CAVER: Curious Audiovisual Exploring Robot
Macesanu, Luca, Folefack, Boueny, Singh, Samik, Ray, Ruchira, Abbatematteo, Ben, Martín-Martín, Roberto
Abstract-- Multimodal audiovisual perception can enable new avenues for robotic manipulation, from better material classification to the imitation of demonstrations for which only audio signals are available (e.g., playing a tune by ear). However, to unlock such multimodal potential, robots need to learn the correlations between an object's visual appearance and the sound it generates when they interact with it. Such an active sensorimotor experience requires new interaction capabilities, representations, and exploration methods to guide the robot in efficiently building increasingly rich audiovisual knowledge. In this work, we present CA VER, a novel robot that builds and utilizes rich audiovisual representations of objects. CA VER includes three novel contributions: 1) a novel 3D printed end-effector, attachable to parallel grippers, that excites objects' audio responses, 2) an audiovisual representation that combines local and global appearance information with sound features, and 3) an exploration algorithm that uses and builds the audiovisual representation in a curiosity-driven manner that prioritizes interacting with high uncertainty objects to obtain good coverage of surprising audio with fewer interactions. We demonstrate that CA VER builds rich representations in different scenarios more efficiently than several exploration baselines, and that the learned audiovisual representation leads to significant improvements in material classification and the imitation of audio-only human demonstrations. Humans learn and exploit multimodal audiovisual cues in everyday life to obtain a more complete understanding of their environment and broader manipulation capabilities.

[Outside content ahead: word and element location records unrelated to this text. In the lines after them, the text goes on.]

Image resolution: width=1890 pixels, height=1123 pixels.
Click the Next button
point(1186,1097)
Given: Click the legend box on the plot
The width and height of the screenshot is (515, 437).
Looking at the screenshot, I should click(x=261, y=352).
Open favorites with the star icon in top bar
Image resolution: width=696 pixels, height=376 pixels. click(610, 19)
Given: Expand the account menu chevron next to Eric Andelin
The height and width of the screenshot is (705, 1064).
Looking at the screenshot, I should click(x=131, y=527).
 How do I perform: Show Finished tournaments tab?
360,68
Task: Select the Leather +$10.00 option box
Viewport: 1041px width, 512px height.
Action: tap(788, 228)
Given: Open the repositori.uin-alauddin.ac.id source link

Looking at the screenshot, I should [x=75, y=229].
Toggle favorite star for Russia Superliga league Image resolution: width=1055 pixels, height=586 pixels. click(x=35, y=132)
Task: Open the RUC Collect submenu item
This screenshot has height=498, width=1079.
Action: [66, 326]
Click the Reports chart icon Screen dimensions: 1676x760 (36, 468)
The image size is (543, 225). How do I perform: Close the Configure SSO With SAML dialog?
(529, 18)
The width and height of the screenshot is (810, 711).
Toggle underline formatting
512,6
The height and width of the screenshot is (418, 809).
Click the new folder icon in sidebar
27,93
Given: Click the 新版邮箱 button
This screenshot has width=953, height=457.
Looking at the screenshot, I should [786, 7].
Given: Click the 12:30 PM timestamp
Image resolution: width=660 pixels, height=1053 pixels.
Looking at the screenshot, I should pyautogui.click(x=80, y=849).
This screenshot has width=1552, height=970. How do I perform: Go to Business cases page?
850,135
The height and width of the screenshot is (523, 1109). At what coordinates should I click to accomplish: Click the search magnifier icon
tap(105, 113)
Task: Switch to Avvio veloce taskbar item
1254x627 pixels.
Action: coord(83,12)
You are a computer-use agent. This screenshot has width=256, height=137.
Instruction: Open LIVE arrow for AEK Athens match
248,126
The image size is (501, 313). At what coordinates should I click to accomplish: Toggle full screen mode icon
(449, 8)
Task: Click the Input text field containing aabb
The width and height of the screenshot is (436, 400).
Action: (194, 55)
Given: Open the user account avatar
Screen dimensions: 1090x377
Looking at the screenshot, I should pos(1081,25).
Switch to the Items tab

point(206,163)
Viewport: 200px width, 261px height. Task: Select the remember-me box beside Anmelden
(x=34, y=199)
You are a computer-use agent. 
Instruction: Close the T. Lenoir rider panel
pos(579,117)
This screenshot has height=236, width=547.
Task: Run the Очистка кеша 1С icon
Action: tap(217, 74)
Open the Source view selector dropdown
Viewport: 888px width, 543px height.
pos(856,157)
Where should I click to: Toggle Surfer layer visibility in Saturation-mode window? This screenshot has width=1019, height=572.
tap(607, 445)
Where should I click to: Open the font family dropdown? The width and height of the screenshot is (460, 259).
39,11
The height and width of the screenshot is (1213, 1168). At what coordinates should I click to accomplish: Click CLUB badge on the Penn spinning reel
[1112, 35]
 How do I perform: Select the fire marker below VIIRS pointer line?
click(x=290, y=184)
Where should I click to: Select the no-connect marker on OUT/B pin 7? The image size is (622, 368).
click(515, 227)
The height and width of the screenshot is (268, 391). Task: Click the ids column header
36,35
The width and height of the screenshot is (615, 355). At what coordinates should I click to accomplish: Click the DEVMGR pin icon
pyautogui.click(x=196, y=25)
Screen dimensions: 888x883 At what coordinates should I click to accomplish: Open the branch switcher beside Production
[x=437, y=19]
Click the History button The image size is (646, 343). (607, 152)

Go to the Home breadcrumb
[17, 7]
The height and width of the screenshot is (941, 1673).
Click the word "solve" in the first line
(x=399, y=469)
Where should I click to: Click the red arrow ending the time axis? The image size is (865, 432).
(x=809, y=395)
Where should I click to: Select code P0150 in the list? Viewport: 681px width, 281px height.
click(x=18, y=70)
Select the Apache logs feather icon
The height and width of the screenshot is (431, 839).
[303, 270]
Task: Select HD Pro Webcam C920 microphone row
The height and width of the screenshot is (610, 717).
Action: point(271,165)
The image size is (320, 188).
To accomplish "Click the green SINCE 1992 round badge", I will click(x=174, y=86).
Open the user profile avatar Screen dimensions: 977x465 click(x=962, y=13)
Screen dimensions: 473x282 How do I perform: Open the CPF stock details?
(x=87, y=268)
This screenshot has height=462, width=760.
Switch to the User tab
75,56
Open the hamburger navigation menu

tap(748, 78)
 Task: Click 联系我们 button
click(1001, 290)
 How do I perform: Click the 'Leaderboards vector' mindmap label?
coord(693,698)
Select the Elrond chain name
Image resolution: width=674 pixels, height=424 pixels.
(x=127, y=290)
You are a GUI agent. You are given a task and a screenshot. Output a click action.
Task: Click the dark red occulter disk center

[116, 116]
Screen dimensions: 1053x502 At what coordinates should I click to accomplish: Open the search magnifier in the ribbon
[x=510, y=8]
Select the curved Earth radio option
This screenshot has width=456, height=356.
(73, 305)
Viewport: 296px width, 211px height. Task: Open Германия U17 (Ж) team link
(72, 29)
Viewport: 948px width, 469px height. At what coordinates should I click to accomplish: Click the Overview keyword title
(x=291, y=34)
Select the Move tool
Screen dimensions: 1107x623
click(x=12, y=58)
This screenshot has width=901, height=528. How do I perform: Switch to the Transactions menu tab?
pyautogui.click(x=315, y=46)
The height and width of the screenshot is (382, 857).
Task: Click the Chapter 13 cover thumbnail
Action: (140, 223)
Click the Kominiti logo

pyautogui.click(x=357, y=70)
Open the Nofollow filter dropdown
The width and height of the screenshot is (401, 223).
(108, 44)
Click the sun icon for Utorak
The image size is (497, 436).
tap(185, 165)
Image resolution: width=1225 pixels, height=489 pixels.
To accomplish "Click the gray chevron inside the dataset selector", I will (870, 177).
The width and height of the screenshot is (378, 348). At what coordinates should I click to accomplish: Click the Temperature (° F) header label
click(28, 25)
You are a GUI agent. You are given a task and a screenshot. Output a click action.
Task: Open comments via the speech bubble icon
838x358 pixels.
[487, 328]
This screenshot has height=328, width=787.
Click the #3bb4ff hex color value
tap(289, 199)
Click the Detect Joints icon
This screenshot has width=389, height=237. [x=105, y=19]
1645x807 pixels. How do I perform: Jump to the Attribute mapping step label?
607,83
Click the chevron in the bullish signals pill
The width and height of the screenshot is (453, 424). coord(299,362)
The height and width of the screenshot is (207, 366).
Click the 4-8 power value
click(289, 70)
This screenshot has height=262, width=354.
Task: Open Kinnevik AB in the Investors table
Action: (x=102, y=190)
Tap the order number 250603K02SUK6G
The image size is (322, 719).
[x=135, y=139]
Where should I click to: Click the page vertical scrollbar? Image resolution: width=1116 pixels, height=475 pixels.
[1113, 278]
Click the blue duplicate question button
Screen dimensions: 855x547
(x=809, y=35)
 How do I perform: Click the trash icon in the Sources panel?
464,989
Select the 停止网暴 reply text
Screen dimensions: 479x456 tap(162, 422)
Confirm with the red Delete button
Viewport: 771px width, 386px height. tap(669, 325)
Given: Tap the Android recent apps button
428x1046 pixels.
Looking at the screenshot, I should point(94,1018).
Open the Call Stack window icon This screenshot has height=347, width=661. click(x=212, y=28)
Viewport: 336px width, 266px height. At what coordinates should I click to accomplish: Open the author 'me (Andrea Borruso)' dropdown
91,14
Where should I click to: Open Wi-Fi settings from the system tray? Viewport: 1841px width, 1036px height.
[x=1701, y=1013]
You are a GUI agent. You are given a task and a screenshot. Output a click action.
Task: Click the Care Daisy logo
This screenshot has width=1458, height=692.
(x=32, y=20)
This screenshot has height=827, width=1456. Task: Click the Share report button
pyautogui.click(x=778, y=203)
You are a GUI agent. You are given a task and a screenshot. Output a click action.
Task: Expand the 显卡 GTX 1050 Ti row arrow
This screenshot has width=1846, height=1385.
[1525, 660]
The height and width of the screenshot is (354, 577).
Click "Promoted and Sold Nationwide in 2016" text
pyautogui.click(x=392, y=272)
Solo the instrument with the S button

We routinely fuse audio and vision to understand materials and reproduce behaviors: tapping a mug reveals glass vs. ceramic, and hearing a melody lets a musician find the right key. Building similar capabilities in robots would increase their robustness and autonomy, but requires a representation that couples how things look with how they sound when interacted with, and a way to acquire that representation efficiently through interaction.